What is the following product? Assume \( y \geq 0 \) \( 3 \sqrt{10}\left(y^{2} \sqrt{4}+\sqrt{8 y}\right) \) \( 6 y^{2} \sqrt{10}+12 \sqrt{5 y} \) \( 6 \sqrt{10}+12 \sqrt{5 y} \) \( 6 y^{2} \sqrt{10}+4 \sqrt{5 y} \) \( 3 y^{2} \sqrt{10}+12 \sqrt{5 y} \)
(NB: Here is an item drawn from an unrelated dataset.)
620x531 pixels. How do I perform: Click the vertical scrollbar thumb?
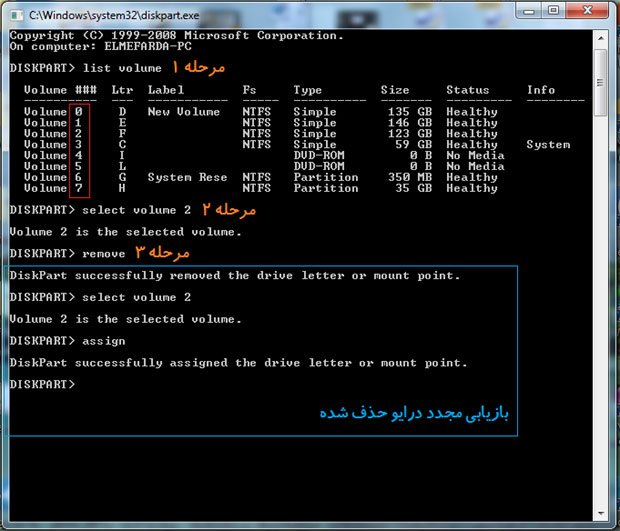point(601,82)
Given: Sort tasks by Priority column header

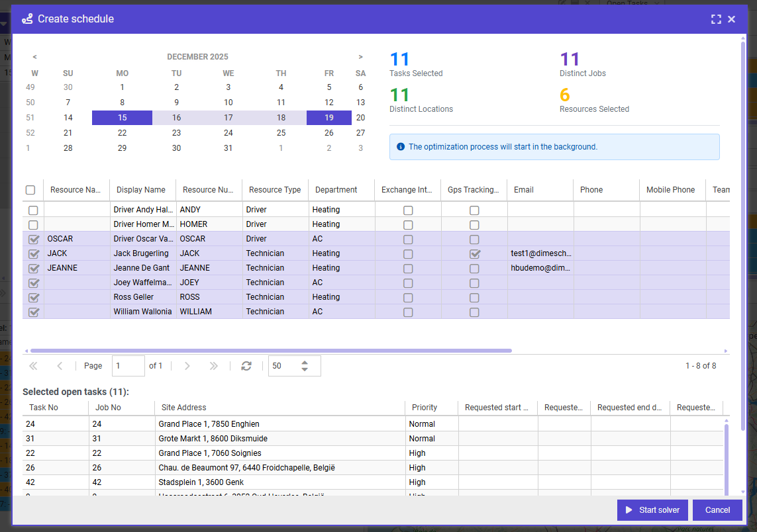Looking at the screenshot, I should pyautogui.click(x=424, y=408).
Let’s break down the original expression step by step to see what we can determine about it! First, simplifying what’s inside the parentheses: 1. The term \( \sqrt{4} \) simplifies to \( 2 \). 2. The term \( \sqrt{8y} \) simplifies to \( 2 \sqrt{2y} \). So the expression \( y^{2} \sqrt{4} + \sqrt{8y} \) becomes: \[ y^{2} \cdot 2 + 2 \sqrt{2y} = 2y^{2} + 2\sqrt{2y} \] Now, we can factor out a 2: \[ 2(y^{2} + \sqrt{2y}) \] Now we can go back to the original expression: \[ 3 \sqrt{10} \cdot 2(y^{2} + \sqrt{2y}) = 6\sqrt{10}(y^{2} + \sqrt{2y}) \] Distributing \( 6\sqrt{10} \) gives us: \[ 6\sqrt{10}y^{2} + 6\sqrt{20y} \] Since \( \sqrt{20} \) simplifies to \( 2\sqrt{5} \): \[ 6\sqrt{10}y^{2} + 12\sqrt{5y} \] The resulting expression is: \[ 6 y^{2} \sqrt{10} + 12 \sqrt{5 y} \] Now, when looking at the options: 1. \( 6 y^{2} \sqrt{10}+12 \sqrt{5 y} \) is a direct match. 2. The other options are incorrect representations based on our simplification. Thus, the correct product is \( 6 y^{2} \sqrt{10} + 12 \sqrt{5y} \). Remember, when simplifying expressions like this, always take it step by step to avoid missing any foundational components!